Teks yang Diberikan =>
Lagi, untuk kedua kalinya perempuan berusia lima puluh tahunan itu tak sadarkan diri. Terlalu sulit baginya menerima kenyataan bahwa jenazah yang terbaring di atas keranda itu adalah anak yang sangat dicintainya.
Lemas, bagai tak bertulang laki-laki separuh baya itu tak mampu menopang tubuhnya. Tak sanggup kakinya melangkah, mendekat ke arah jenazah.
Sesal, bagitu dalam mendera sepasang suami istri ini. Bukan, bukan mereka tak menerima takdir Illahi. Mereka sadar dan percaya bahwa apapun, siapapun dan bagaimanapun tak ada yang bisa menghalangi takdir. Hari, tanggal, waktu dan tempat sudah ditetapkan bagi almarhumah, bahkan sejak ia masih dalam kandungan. Tapi kesalahan dan kekhilafan mereka pada almarhumah, terus membebani batin mereka. Mereka tahu alamarhumah begitu pemaaf, tapi sulit bagi mereka untuk memaafkan diri sendiri.
Gagal menempatkan perkara genting di atas yang penting, itulah sebab penyesalan mendalam mereka.
Semestinya, ia tak terus memaksa sang istri untuk segera pulang, meninggalkan sang anak yang sedang menjalani perawatan, dalam kondisi kritis dan tidak bisa dipastikan. Seharusnya ia tak menggunakan pertanyaan si kecil akan ibunya sebagai ‘senjata’ untuk mendesak agar sang istri cepat pulang. Selalu dan terlalu banyak cara untuk menghibur si kecil. Bahkan sebenarnya sangatlah wajar bila malam tiba, sebelum tidur si kecil bertanya akan ibunya yang jauh di mata. Bagaimanapun rasa kangennya - juga si kecil – sesungguhnya mereka dalam keadaan sehat dan baik-baik saja. Berbeda dengan anak tirinya yang sedang berjuang melawan maut, sangat membutuhkan kehadiran seorang ibu di sisinya. Penyesalan laki-laki ini kini tak berarti lagi.

Data Mentah =>
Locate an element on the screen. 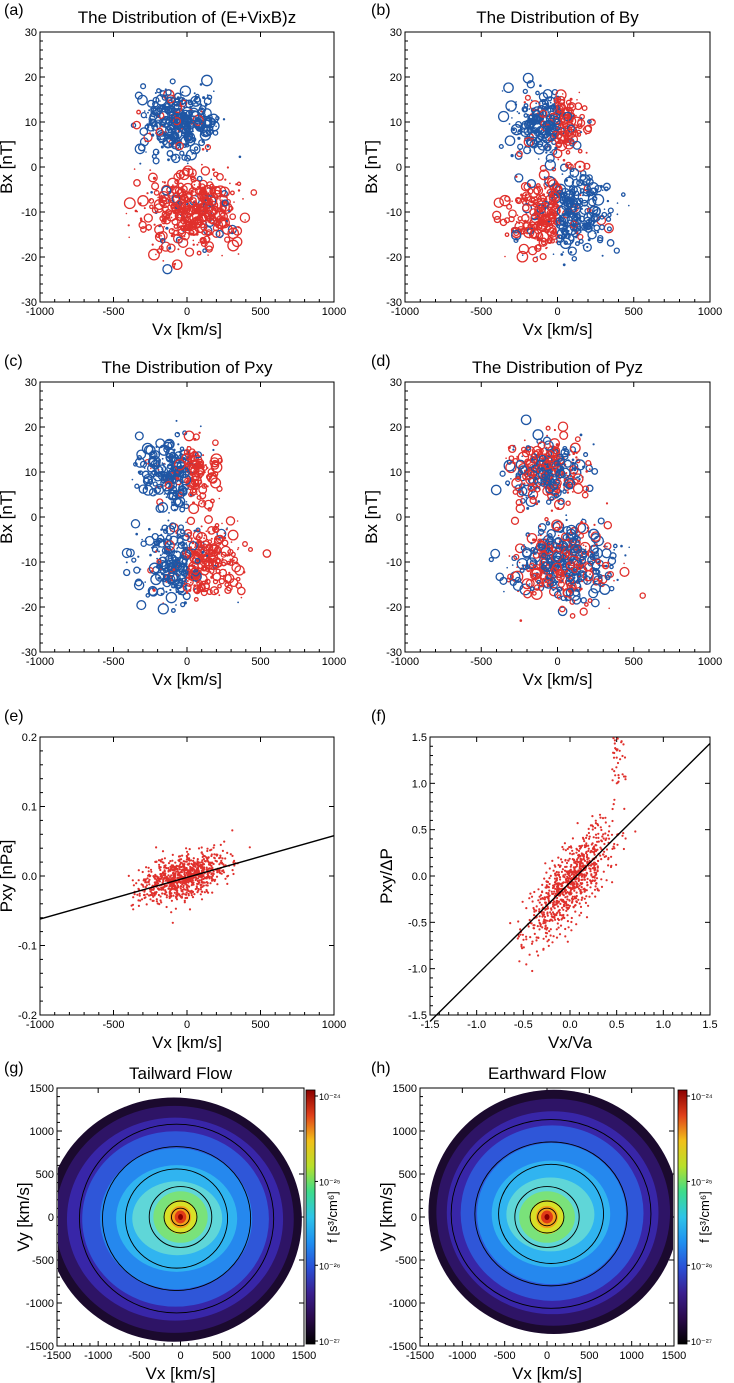 This screenshot has width=734, height=1383. y-tick-label: -0.1 is located at coordinates (28, 947).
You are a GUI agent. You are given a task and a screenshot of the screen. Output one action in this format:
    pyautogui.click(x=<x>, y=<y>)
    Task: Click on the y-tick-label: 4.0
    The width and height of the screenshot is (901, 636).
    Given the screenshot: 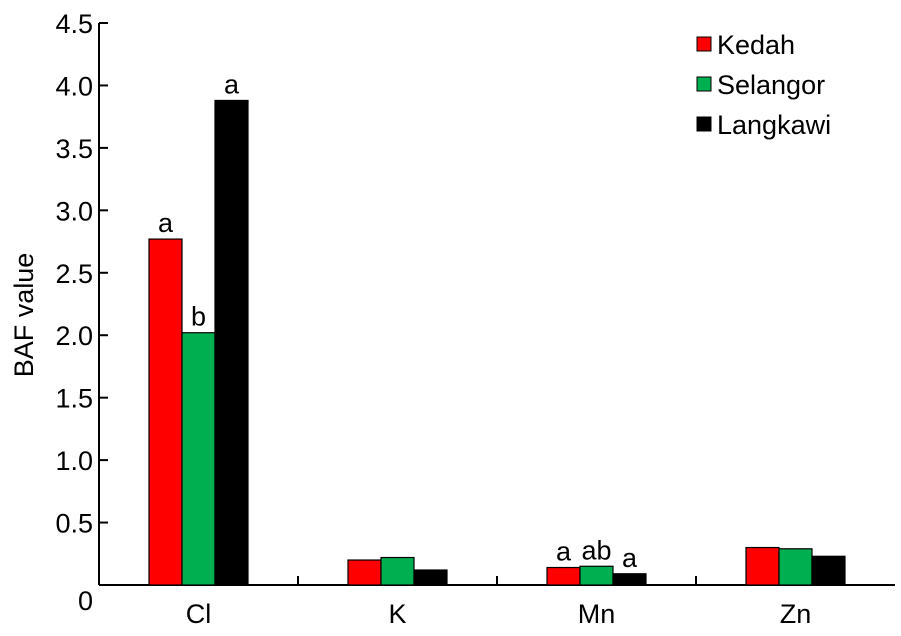 What is the action you would take?
    pyautogui.click(x=74, y=86)
    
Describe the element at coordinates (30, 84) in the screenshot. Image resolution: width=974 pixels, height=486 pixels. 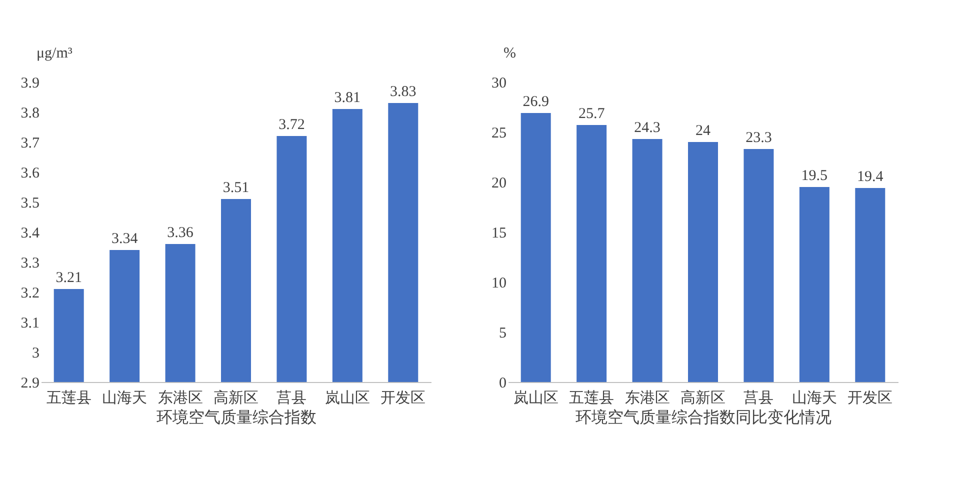
I see `y-tick-label: 3.9` at that location.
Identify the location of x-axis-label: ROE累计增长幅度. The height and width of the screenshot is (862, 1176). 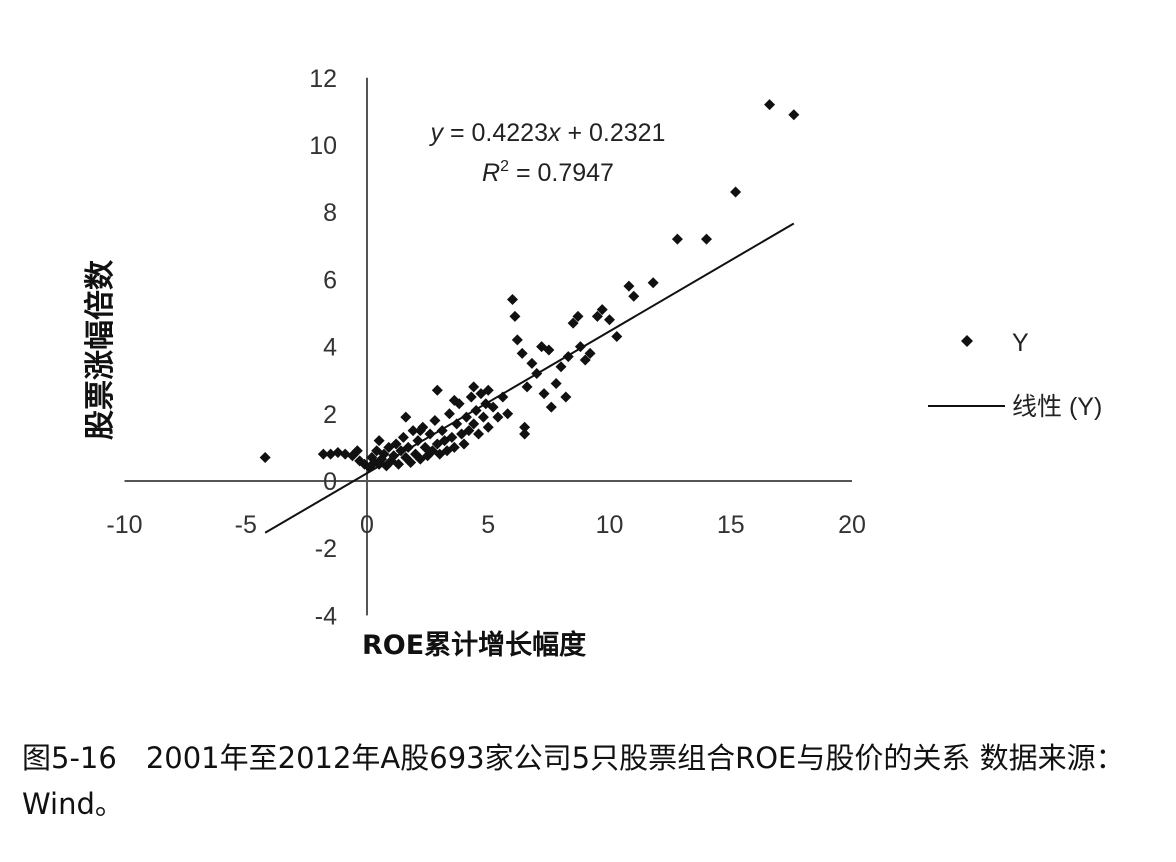
(474, 645).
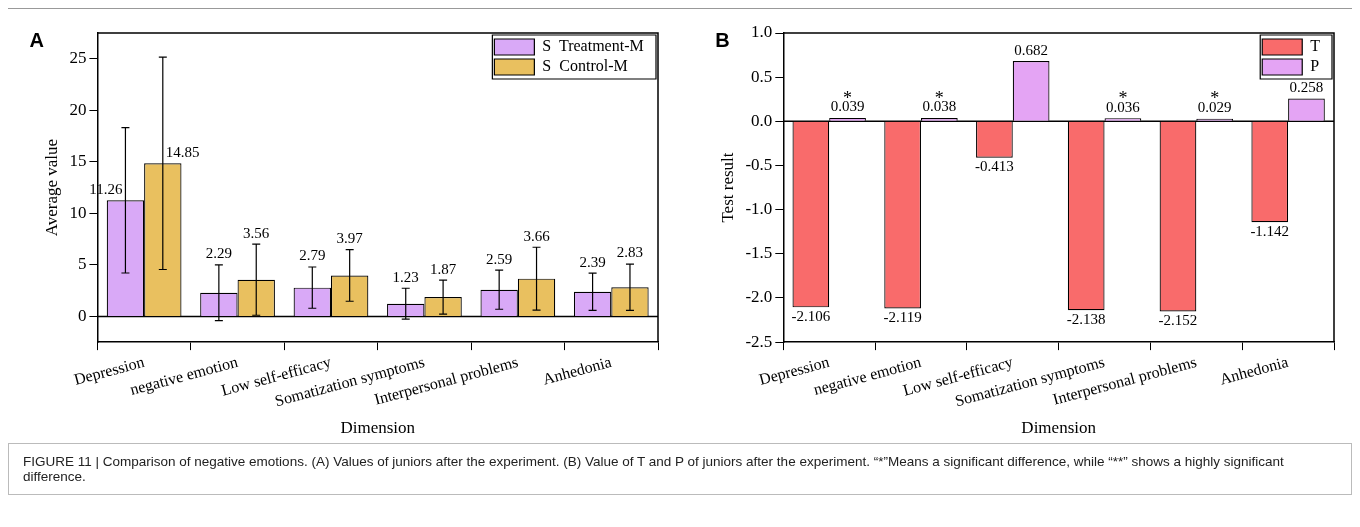 Image resolution: width=1360 pixels, height=527 pixels. Describe the element at coordinates (585, 66) in the screenshot. I see `legend-label: S Control-M` at that location.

Tugas untuk Diselesaikan =>
A. Tuliskan ulang baris-baris catatan secara persis, mulai dari baris yang memuat "Identify the location" dan berakhir pada akhir catatan, kedua ujungnya ikut disertakan. Jangan sertakan gambar dalam jawaban.
B. Sambung teks tentang duka sepasang suami istri di depan jenazah itu, dimulai setelah kalimat terakhirnya.

Jawaban per Tugas =>
A.
Identify the location of x-axis-label: ROE累计增长幅度. The height and width of the screenshot is (862, 1176). 
(474, 645).
 Image resolution: width=1360 pixels, height=527 pixels. Describe the element at coordinates (585, 66) in the screenshot. I see `legend-label: S Control-M` at that location.

B.
Dan meskipun ia tahu bahwa kepatuhan pada suami adalah utama, semestinya ia bisa menjelaskan bahwa sang anak sangat membutuhkan keberadaannya. Juga bisa dimusyawarahkan tentang sawah yang sebenarnya belum lagi memulai masa tanam, baru sebatas persiapan. Tidak jauh tertinggal jika memang harus ditunda. Masih ada anak kandung suami keduanya yang bisa memasakkan nasi untuk orang-orang yang mengerjakan sawah mereka. Juga masih ada solusi untuk membayar lebih kepada para pekerja, tanpa harus memberikan makanan dan minuman.
Tak hanya melihat, sebenarnya ia juga bisa merasakan betapa sakit yang diderita anak dari almarhum suami pertamanya ini. Namun ia juga tak bisa menutupi pedih hatinya dari mendengar panggilan manja si kecil dari suami kedua nun jauh disana, sepulang sekolah. Bagai buah si malakama, di satu sisi ia tak tega meninggalkan yang sakit sendiri - karena sang menantu tak bisa lagi terus-terusan ijin dari pekerjaannya - tapi ia juga tak bisa berpura-pura tidak rindu pada putri kecilnya. Kehadiran dan kasih sayangnya kini diperebutkan oleh dua darah dagingnya. Anak kandungnya, dari almarhum suami pertama dan suami keduanya, di dua tempat berbeda, yang sangat jauh letaknya.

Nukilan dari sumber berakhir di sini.